2023-10-15T20:33:22.685Z mediasoup:ERROR:Channel Producer Channel error: Error: write EPIPE
2023-10-15T20:33:22.731Z mediasoup:ERROR:PayloadChannel Producer PayloadChannel error: Error: write EPIPE
2023-10-15T20:33:22.751Z mediasoup:ERROR:Worker worker process died unexpectedly [pid:19, code:null, signal:SIGABRT]

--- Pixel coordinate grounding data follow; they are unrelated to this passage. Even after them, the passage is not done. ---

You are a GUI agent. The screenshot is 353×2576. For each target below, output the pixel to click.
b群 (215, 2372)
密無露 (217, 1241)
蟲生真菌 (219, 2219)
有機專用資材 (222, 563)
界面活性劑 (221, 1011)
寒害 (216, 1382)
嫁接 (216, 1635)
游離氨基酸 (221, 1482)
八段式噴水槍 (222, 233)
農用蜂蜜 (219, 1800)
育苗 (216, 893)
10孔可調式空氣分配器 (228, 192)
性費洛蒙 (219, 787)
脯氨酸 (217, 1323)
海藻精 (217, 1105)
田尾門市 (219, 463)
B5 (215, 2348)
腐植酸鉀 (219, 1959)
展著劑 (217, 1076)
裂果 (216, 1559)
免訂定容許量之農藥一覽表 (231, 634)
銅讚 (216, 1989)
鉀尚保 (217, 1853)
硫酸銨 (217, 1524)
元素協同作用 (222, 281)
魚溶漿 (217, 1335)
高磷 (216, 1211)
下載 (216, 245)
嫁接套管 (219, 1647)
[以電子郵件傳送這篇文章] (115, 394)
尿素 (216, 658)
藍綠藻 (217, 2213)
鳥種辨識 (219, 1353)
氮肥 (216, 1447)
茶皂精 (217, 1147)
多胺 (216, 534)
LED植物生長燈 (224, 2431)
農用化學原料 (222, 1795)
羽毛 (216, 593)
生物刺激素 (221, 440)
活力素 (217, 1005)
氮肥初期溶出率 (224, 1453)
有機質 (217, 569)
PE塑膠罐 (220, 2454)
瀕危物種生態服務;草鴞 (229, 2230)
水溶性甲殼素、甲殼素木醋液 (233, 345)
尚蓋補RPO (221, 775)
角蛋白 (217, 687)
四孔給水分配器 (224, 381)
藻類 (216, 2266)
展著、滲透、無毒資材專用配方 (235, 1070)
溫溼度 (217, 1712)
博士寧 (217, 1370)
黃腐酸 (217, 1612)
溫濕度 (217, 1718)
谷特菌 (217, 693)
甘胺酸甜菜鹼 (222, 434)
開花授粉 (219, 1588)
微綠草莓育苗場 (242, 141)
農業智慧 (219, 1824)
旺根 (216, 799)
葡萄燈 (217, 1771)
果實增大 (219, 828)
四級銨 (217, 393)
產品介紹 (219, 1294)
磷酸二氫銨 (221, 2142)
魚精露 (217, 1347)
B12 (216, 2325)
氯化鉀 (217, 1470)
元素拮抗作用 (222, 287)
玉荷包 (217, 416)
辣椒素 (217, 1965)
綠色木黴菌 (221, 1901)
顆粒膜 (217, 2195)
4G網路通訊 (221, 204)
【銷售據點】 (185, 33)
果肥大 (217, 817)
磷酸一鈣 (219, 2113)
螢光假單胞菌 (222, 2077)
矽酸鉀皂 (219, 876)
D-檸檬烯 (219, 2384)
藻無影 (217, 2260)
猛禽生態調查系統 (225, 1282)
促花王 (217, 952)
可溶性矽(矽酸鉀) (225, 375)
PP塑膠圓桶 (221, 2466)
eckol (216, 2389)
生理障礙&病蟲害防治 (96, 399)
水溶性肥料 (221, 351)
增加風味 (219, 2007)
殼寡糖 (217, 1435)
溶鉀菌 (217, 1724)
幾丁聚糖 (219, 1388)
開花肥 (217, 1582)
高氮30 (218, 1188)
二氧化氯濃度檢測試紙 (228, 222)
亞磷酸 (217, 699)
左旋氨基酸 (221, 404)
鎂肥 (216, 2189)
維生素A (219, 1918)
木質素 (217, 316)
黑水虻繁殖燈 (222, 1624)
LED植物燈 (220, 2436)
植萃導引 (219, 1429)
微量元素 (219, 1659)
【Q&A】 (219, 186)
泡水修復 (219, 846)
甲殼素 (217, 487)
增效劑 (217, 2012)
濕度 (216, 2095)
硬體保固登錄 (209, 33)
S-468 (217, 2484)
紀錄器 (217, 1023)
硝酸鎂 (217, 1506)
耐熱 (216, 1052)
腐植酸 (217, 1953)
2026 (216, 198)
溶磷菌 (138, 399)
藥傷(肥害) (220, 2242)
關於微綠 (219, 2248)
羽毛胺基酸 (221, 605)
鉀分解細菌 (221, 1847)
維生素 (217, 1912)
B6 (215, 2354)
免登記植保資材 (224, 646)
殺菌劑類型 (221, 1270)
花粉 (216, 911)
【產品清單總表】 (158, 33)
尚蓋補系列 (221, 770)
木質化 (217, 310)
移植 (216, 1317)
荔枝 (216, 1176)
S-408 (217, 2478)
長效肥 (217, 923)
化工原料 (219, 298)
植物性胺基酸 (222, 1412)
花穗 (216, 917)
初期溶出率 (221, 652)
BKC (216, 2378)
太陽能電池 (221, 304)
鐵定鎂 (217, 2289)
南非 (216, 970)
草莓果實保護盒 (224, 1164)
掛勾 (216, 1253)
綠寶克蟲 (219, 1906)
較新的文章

@GEverding GEverding added the bug label Oct 15, 2023
@GEverding
Copy link
Author

2023-10-15T20:43:50.557Z mediasoup:ERROR:PayloadChannel Producer PayloadChannel error: Error: read ECONNRESET
2023-10-15T20:43:50.558Z mediasoup:ERROR:Channel Producer Channel error: Error: read ECONNRESET
2023-10-15T20:43:50.559Z mediasoup:ERROR:Worker worker process died unexpectedly [pid:20, code:null, signal:SIGABRT]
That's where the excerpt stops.